L'itinérance peut sembler insoluble. Et pourtant, certaines villes canadiennes ont réussi à réduire le problème, parfois de façon spectaculaire. Selon L'État de l'itinérance au Canada, le nombre de sans-abri a diminué de 11% à Calgary depuis 2008, de 30% à Edmonton et de plus de 60% à Vancouver.

À Montréal? Mystère, car la dernière recension de l'itinérance remonte à 1998, une lacune qui empêche de connaître avec précision l'évolution du phénomène.

En itinérance, comme dans bien des matières, le Québec a développé ces dernières années une approche distincte, qui tranche avec celle qui est privilégiée ailleurs sur le continent. Au Canada anglais et aux États-Unis, on a en effet choisi de mettre l'accent sur la formule «logement d'abord», qui vise à fournir en toute priorité un logement privé aux personnes itinérantes souffrant de problèmes de santé mentale.

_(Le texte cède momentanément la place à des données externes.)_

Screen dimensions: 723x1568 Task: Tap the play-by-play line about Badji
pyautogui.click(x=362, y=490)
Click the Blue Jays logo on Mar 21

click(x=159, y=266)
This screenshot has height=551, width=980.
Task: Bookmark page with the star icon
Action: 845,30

Mais cette approche a été rejetée au Québec pour toutes sortes de bonnes raisons, notamment le fait qu'elle s'adresse à une portion fort limitée des sans-abri. À l'inverse, l'expertise développée ici est plus diversifiée, elle s'appuie sur la concertation, l'action des groupes d'aide, le logement social avec soutien communautaire et, bien sûr, le filet de sécurité sociale de la province.

Autant de choses qui permettent de croire que le Québec a choisi une approche possiblement mieux adaptée à sa situation que la formule «mur à mur» appliquée au Canada avec des résultats contrastés d'une région à l'autre.

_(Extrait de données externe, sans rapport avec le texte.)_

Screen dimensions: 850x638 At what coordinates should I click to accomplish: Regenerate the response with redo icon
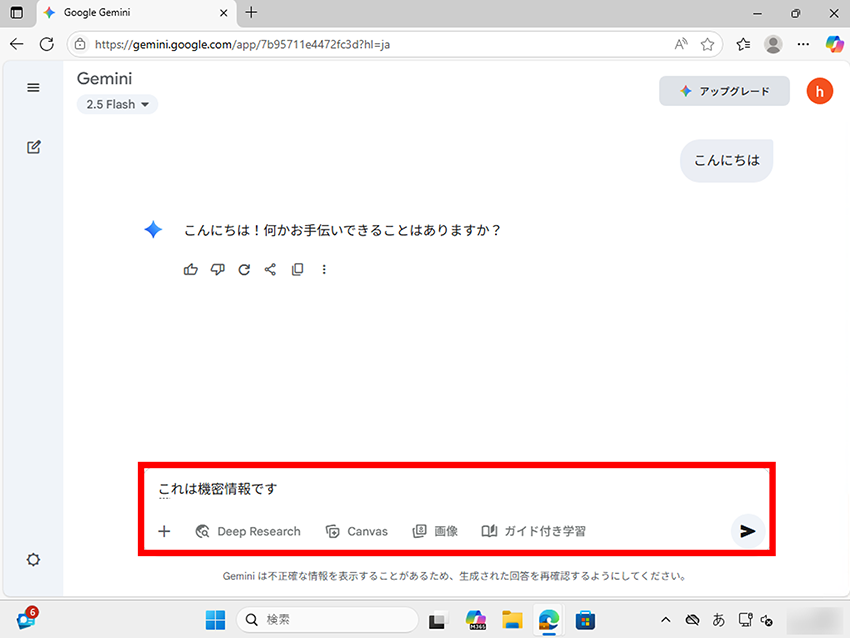244,269
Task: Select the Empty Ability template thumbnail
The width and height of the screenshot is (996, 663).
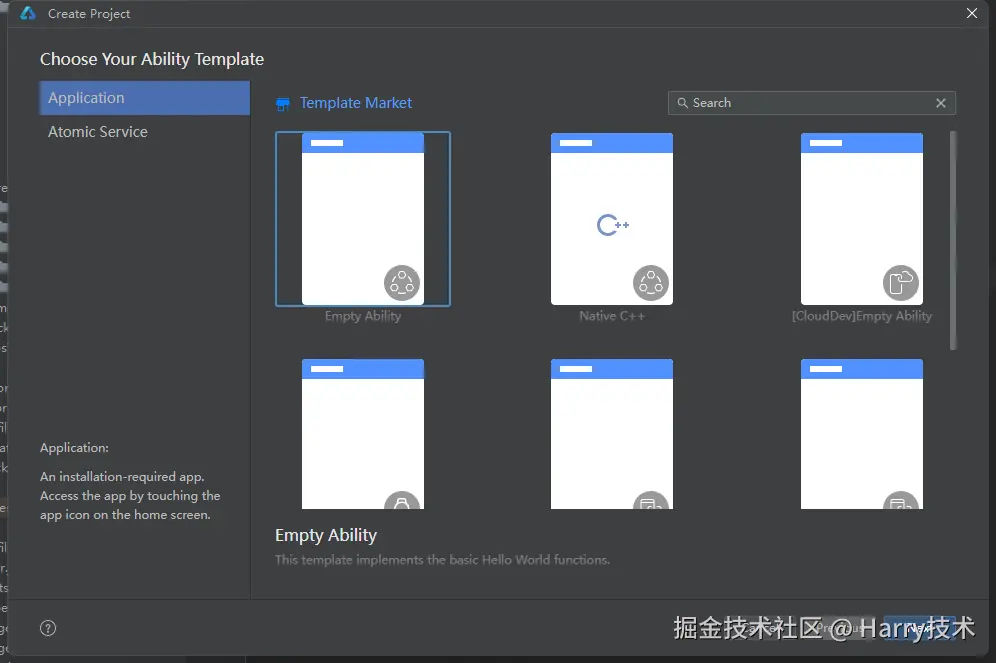Action: coord(362,219)
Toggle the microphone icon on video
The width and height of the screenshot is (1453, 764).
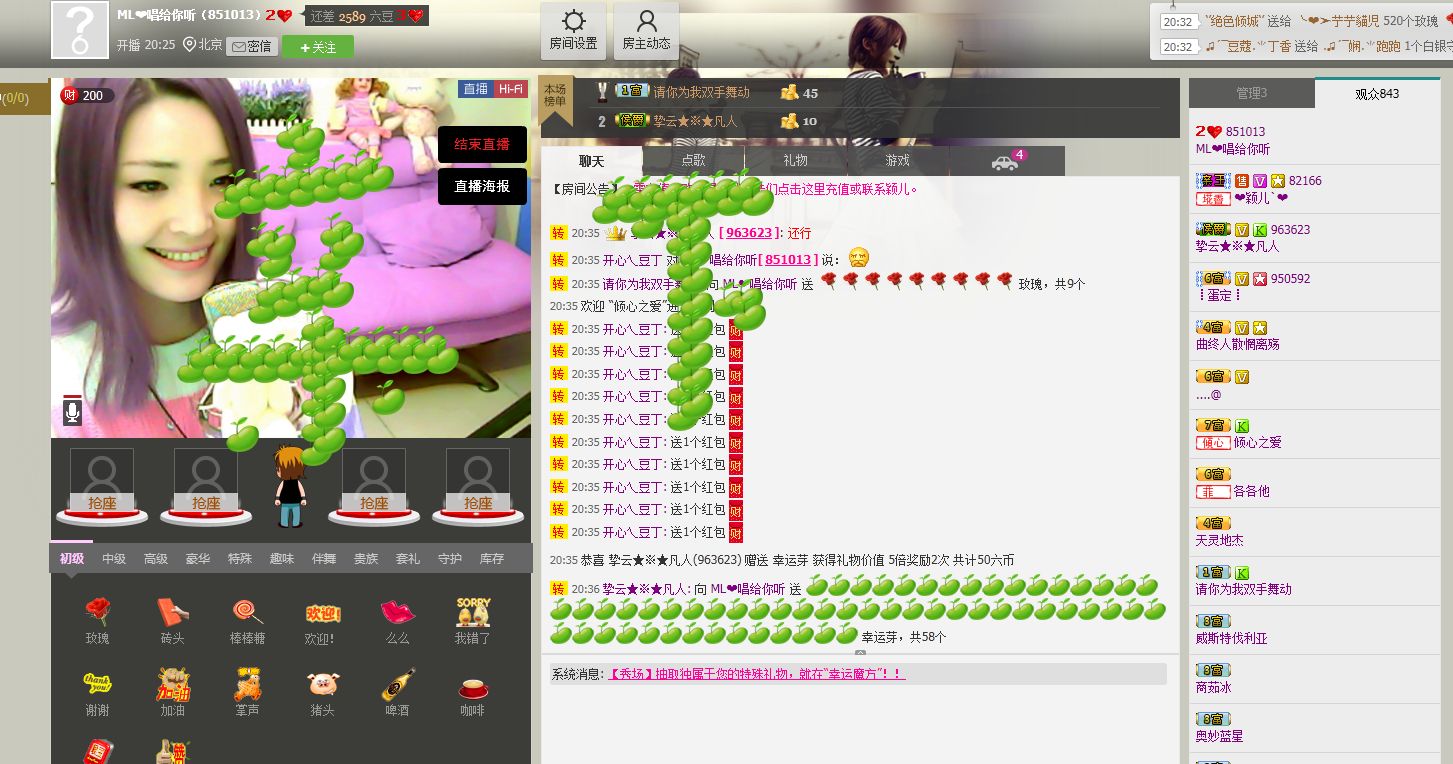(x=72, y=411)
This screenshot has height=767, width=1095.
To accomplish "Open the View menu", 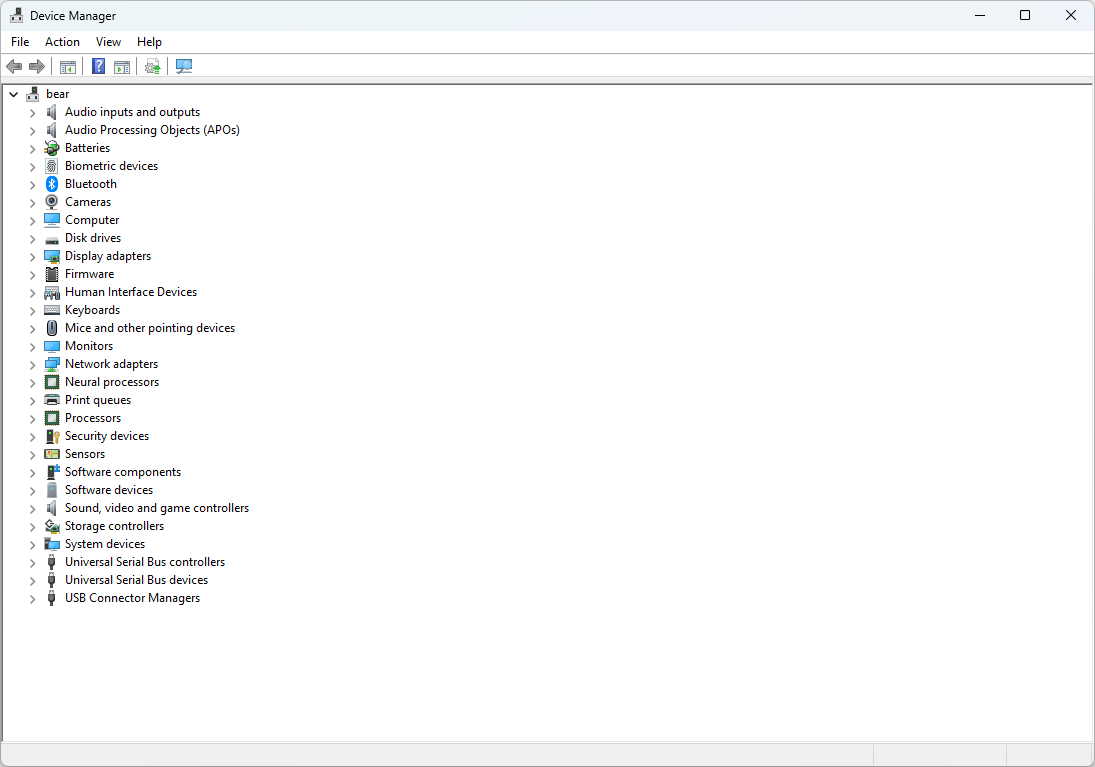I will 108,41.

«Possiblement», parce que l'efficacité des mesures québécoises n'est malheureusement pas chiffrée. Au contraire, le seul indicateur disponible, le nombre de nuitées dans les refuges (un indicateur imparfait, étant donné qu'il ne mesure qu'une petite facette de l'itinérance), laisse croire que la situation s'envenime depuis six ans.

Cela ne veut pas dire que les façons de faire du Québec sont inadéquates, encore moins qu'il faudrait répliquer la méthode utilisée à Vancouver. Mais cela suppose à tout le moins qu'une simple injection d'argent supplémentaire ne règlera pas le problème.

Les groupes qui oeuvrent sur le terrain ont certes une excellente connaissance empirique de la situation. Ils constatent ainsi que la moyenne d'âge des itinérants est en hausse. Que le phénomène s'étend hors centre-ville. Etc.

Mais l'observation a ses limites... que les statistiques peuvent compenser, surtout quand on mise sur une approche différente des juridictions voisines. Une recension du nombre de sans-abri (menée parallèlement aux actions prévues au cours des prochaines années, sans impact financier sur ces dernières) pourrait mener à un portrait plus précis de l'itinérance, à l'abandon de mesures inefficaces, à des actions plus ciblées, voire à des objectifs quantifiés.

Sans chiffres, à l'inverse, bien difficile de se remettre en question, comme l'ont fait les États-Unis, le jour où ils se sont aperçus qu'une frange des itinérants constituait 10% des sans-abri, mais utilisaient 60% des ressources offertes.

La ministre Hivon est à mettre la touche finale à une politique nationale sur l'itinérance au moment où le maire de Montréal choisit de faire de cet enjeu une priorité. Reste maintenant à préciser le portrait du phénomène qu'on veut enrayer.